This talk has its roots in literary studies, my original training, but my concern is not literature, per se. In literary studies we typically focus on what has been made from writing and the varied ways written works, texts, circulate and operate. My focus, instead, is on writing itself—as medium and procedure. Specifically, my focus is writing’s problematic and varied relationship to speaking and how taking this into account might help us better understand what writing is as a technology of language (a medium); how this can, in turn, help us understand the nature of textuality; and how this might provide a way to begin to assess the impact of digital technologies on writing as a medium and as a mode of textuality.

Like most questions, this one has a backstory. In the northern California foothills where my family is from, reading was (at least among my kin) a secondary matter. What mattered was talking and fashioning stories in the collective give and take around the kitchen table, the oil heat stove, or out on the porch to the soundtrack of the black walnut tree playing the afternoon light. I lived, as it happened, in two linguistic worlds—one visual (a world of reading, to which I was avidly committed); one aural (a world of listening, which offered a sense of belonging and identity that school did not). I didn’t realize how much these two worlds were at odds (and not just regionally or in terms of such socio-economic matters as class) until I went off at 17 to some place I thought was called Eye-thack-ah, where I learned that “d-o-g” did not, at least at Cornell, indicate “dawhg” and that “w-a-s-h” wasn’t to be said “warsh.”

#### Dataset excerpt:
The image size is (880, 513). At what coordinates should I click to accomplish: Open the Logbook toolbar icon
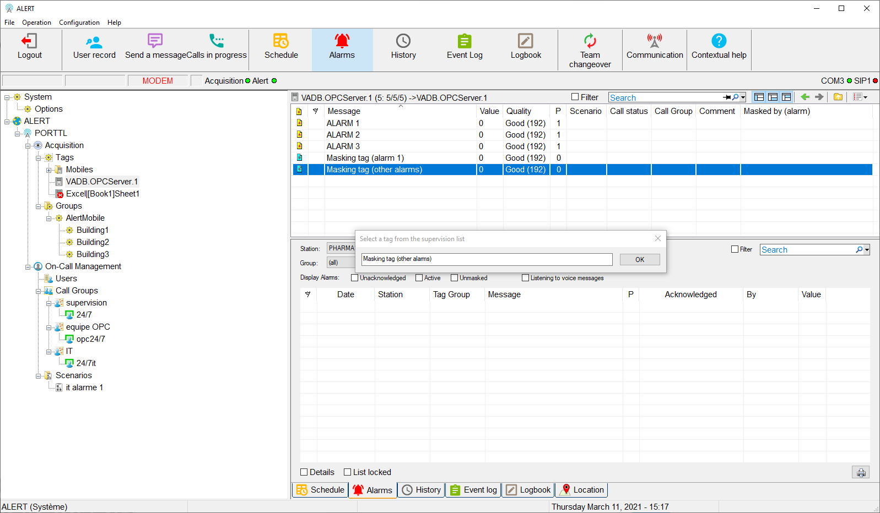(526, 41)
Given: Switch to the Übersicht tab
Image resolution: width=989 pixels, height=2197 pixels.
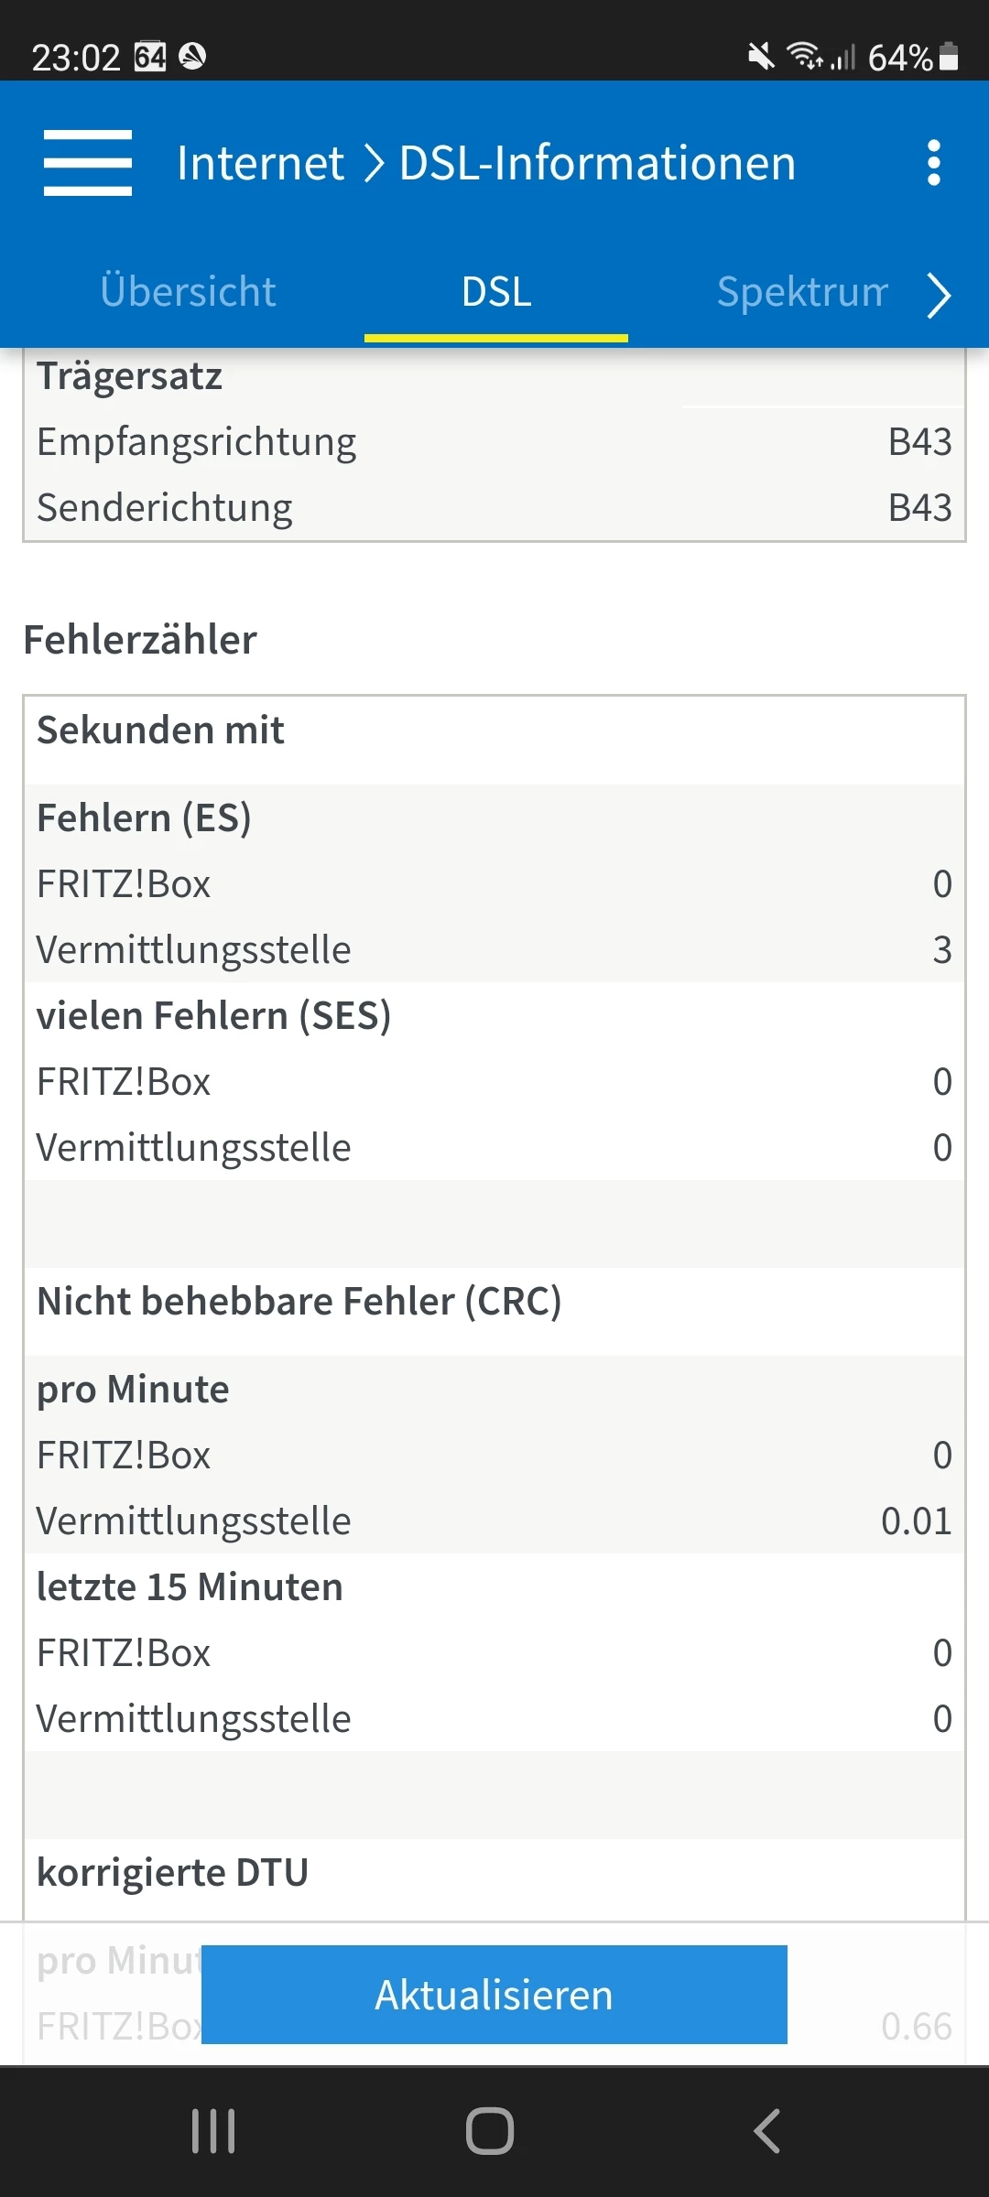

#### Exercise details:
Answer these questions from the talk on writing and speaking:
(a) According to the talk, what do people in literary studies typically focus on?
(b) At what age did the speaker go off to Cornell?
(c) At Cornell, what did the speaker learn "w-a-s-h" was not to be said as?
The lines after the text are not needed here.

#### The response:
(a) What has been made from writing and the varied ways written works, texts, circulate and operate.
(b) At 17.
(c) "Warsh."